Excerpted text:
# # #
Since the 1970s, hundreds of tombs and thousands of ossuaries, or ancient bone boxes, have been uncovered in the holy land. But one tomb unearthed in Talpiot in 1980 is being looked at differently now because it once held a box with this inscription: Jesus, son of Joseph. While biblical text tells us about Jesus of Nazareth, this box could show “physical” evidence he existed — and that he had a “family” beyond the Virgin Mary. Those are the claims in a new book from Emmy-winning investigative journalist Simcha Jacobovici and a documentary, “The Lost Tomb of Jesus,” from Academy-Award-winning director James Cameron. Jacobovici and Cameron were invited on TODAY to discuss this project. Read an excerpt of Jacobovic's book, “The Jesus Family Tomb”:

Vault of the ages

The most famous death in history was the Crucifixion of Jesus of Nazareth. Two millennia ago, in Jerusalem, Jesus was scourged and executed by Roman soldiers. The Gospels tell us that his body was taken down from the cross, shrouded in cloth, and placed in a family tomb belonging to one of his followers, Joseph of Arimathea.

On the third day, Mary Magdalene, Jesus’s trusted disciple, found the tomb empty — a moment that marks the origin of the Christian belief in the Resurrection. Out of all the millions of words and thoughts devoted to this event, how many people have ever asked why Jesus’s body was placed in a tomb carved out of stone in the first place, and not simply buried in the ground?
# # #
Screen-element location records:
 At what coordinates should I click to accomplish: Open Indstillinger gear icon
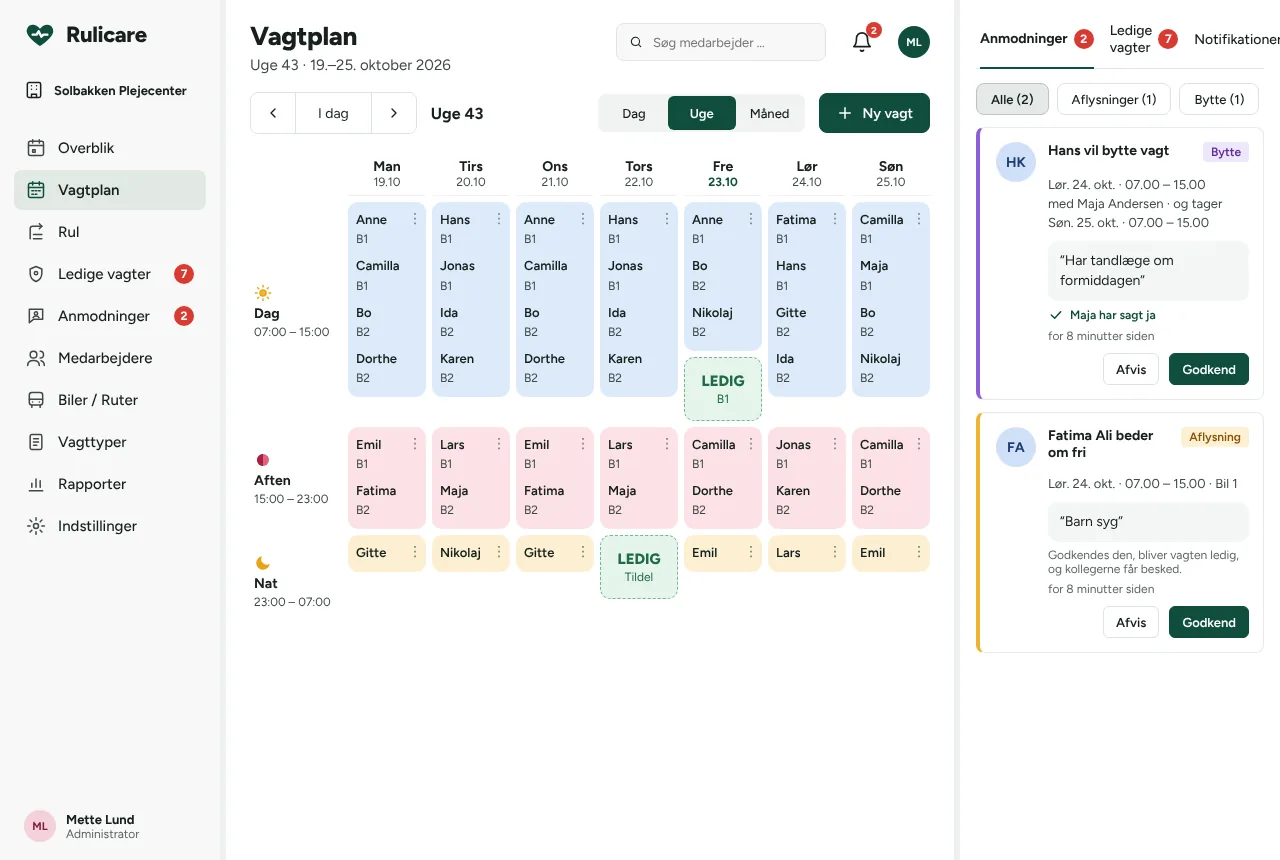(x=36, y=526)
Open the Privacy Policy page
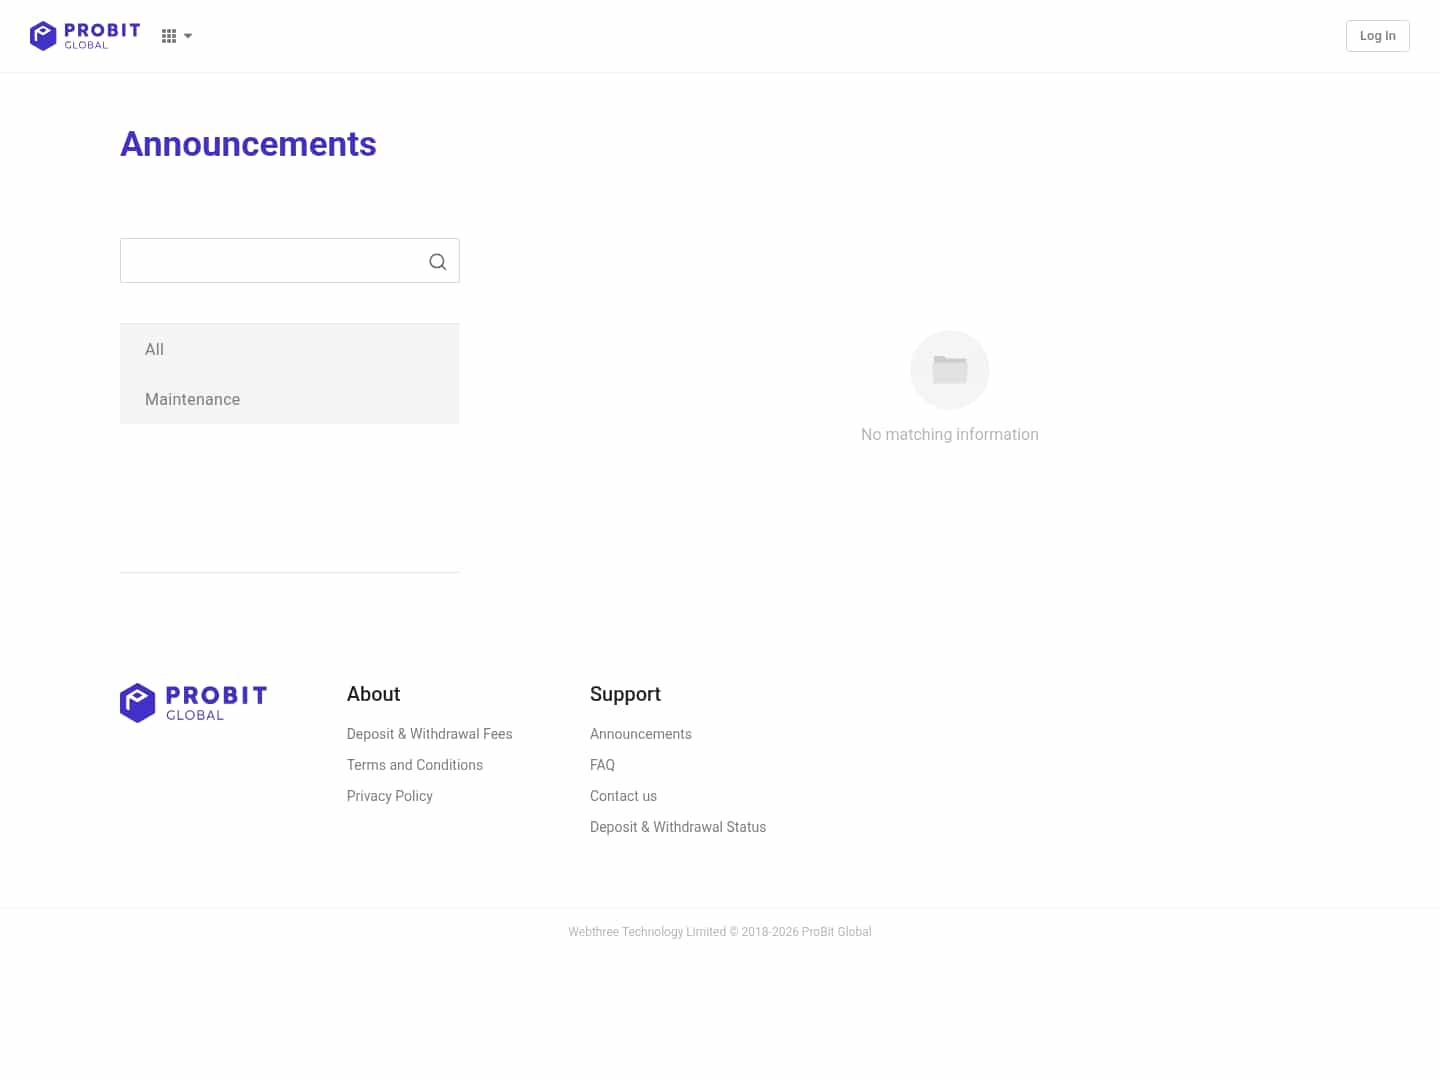This screenshot has height=1080, width=1440. tap(389, 796)
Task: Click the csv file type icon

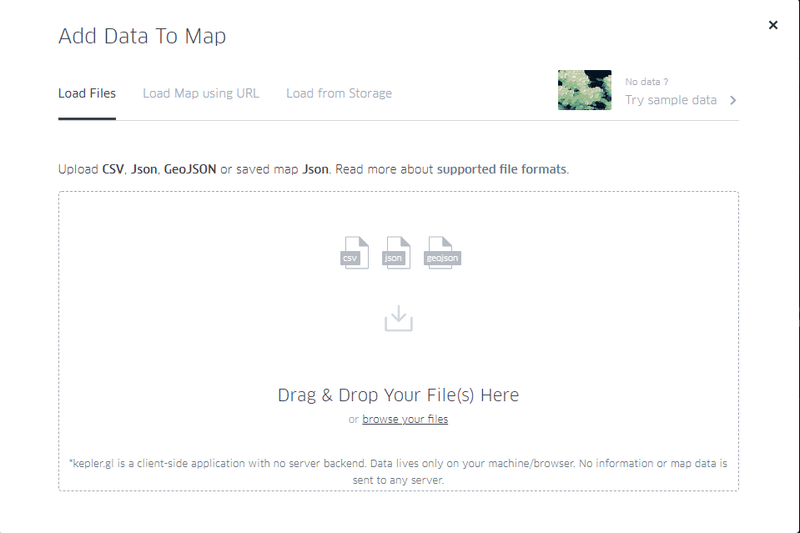Action: (x=355, y=252)
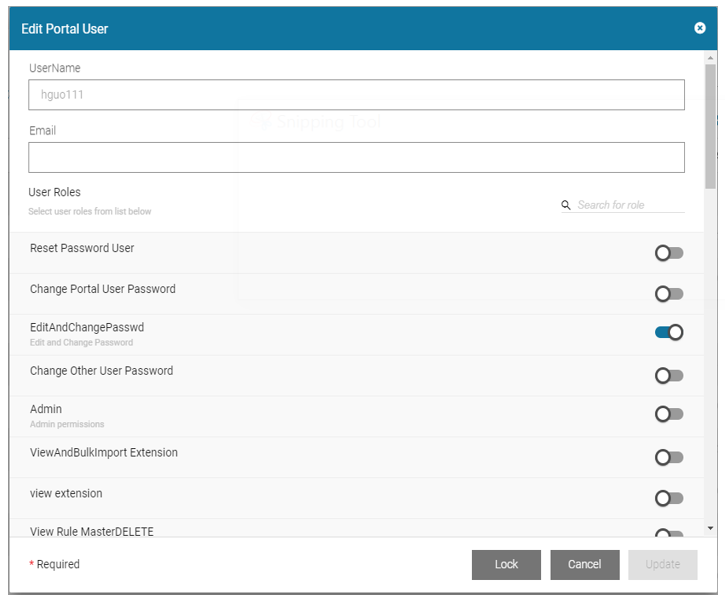Click the Search for role box
This screenshot has width=725, height=602.
pyautogui.click(x=630, y=205)
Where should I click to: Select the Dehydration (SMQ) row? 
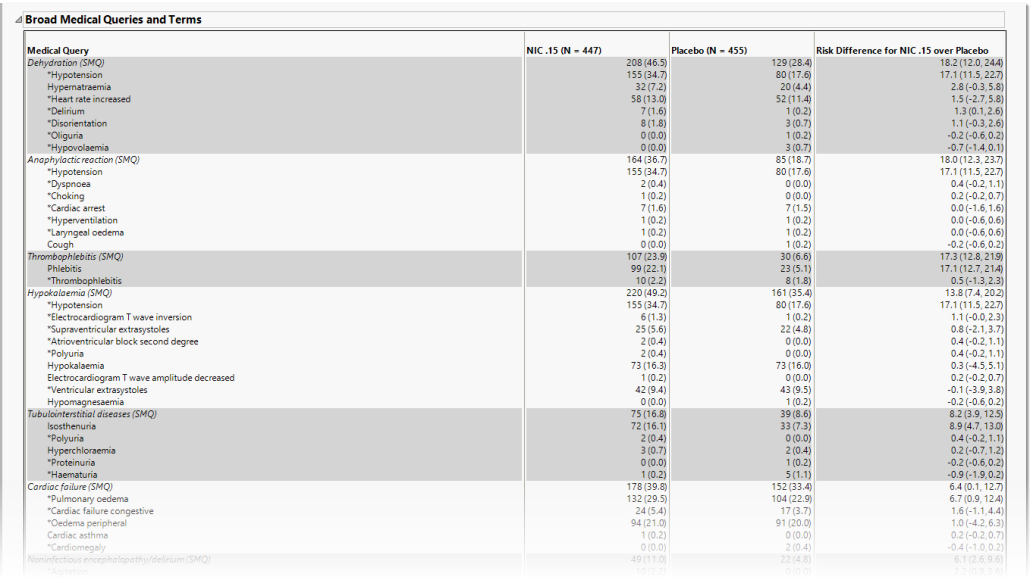pyautogui.click(x=65, y=63)
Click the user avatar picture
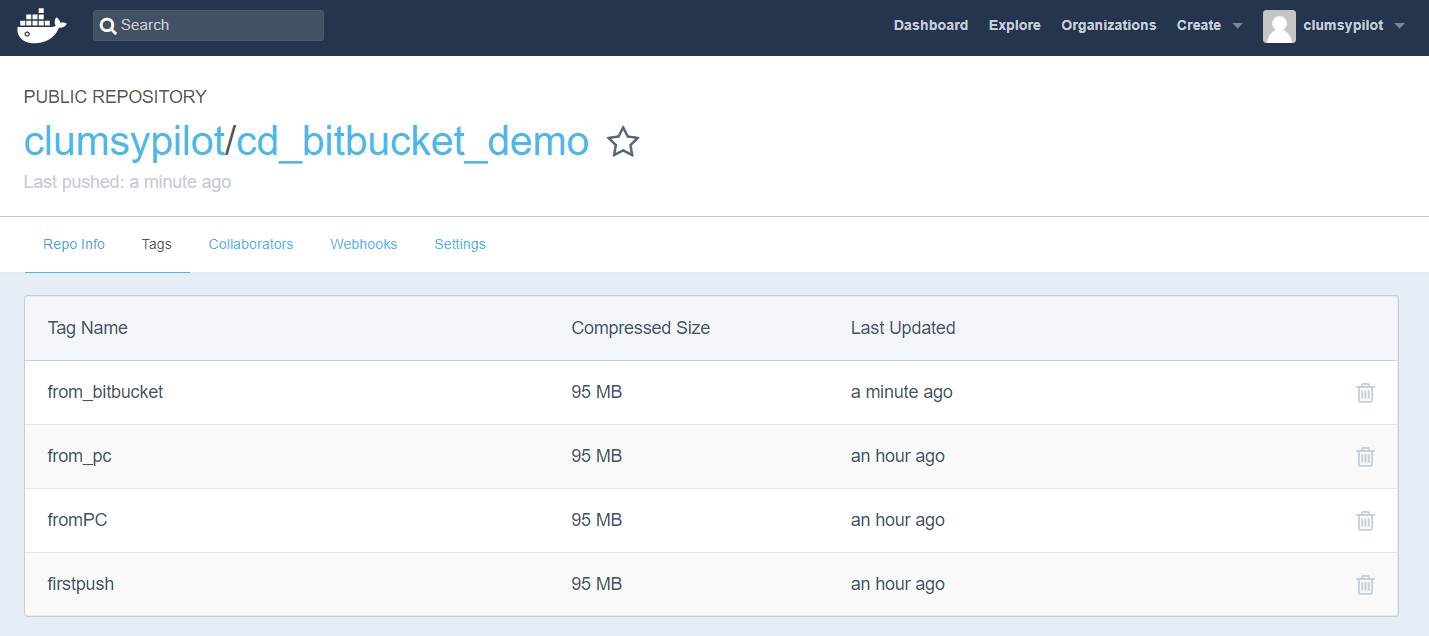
# # #
To-do list:
1: Reproduce the excerpt about the Talpiot tomb verbatim, in full.
2: Rewrite the records with every "Open" swapped for "Launch", keeping everything else identical and omitting the pictures.
The text and the records were taken from unrelated sources.

List of solutions:
1:
Since the 1970s, hundreds of tombs and thousands of ossuaries, or ancient bone boxes, have been uncovered in the holy land. But one tomb unearthed in Talpiot in 1980 is being looked at differently now because it once held a box with this inscription: Jesus, son of Joseph. While biblical text tells us about Jesus of Nazareth, this box could show “physical” evidence he existed — and that he had a “family” beyond the Virgin Mary. Those are the claims in a new book from Emmy-winning investigative journalist Simcha Jacobovici and a documentary, “The Lost Tomb of Jesus,” from Academy-Award-winning director James Cameron. Jacobovici and Cameron were invited on TODAY to discuss this project. Read an excerpt of Jacobovic's book, “The Jesus Family Tomb”:

Vault of the ages

The most famous death in history was the Crucifixion of Jesus of Nazareth. Two millennia ago, in Jerusalem, Jesus was scourged and executed by Roman soldiers. The Gospels tell us that his body was taken down from the cross, shrouded in cloth, and placed in a family tomb belonging to one of his followers, Joseph of Arimathea.

On the third day, Mary Magdalene, Jesus’s trusted disciple, found the tomb empty — a moment that marks the origin of the Christian belief in the Resurrection. Out of all the millions of words and thoughts devoted to this event, how many people have ever asked why Jesus’s body was placed in a tomb carved out of stone in the first place, and not simply buried in the ground?

2:
 At what coordinates should I click to accomplish: Launch Indstillinger gear icon
(x=36, y=526)
Launch the Privacy Policy page
This screenshot has height=1080, width=1440. tap(389, 796)
Task: Click the csv file type icon

Action: (x=355, y=252)
Click the Search for role box
This screenshot has width=725, height=602.
pyautogui.click(x=630, y=205)
Where should I click to: Select the Dehydration (SMQ) row? 
pyautogui.click(x=65, y=63)
Click the user avatar picture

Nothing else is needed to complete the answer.